# Job
Reproduce every one of the rows below character for character, with nothing changed.
┌─ Supplied data
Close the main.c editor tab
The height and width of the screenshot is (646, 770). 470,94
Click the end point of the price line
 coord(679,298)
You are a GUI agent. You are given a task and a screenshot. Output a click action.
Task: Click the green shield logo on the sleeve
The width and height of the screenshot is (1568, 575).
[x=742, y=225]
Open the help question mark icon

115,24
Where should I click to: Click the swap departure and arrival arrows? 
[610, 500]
└─
# Completed exercise
Close the main.c editor tab
The height and width of the screenshot is (646, 770). 470,94
Click the end point of the price line
 coord(679,298)
You are a GUI agent. You are given a task and a screenshot. Output a click action.
Task: Click the green shield logo on the sleeve
The width and height of the screenshot is (1568, 575).
[x=742, y=225]
Open the help question mark icon

115,24
Where should I click to: Click the swap departure and arrival arrows? 
[610, 500]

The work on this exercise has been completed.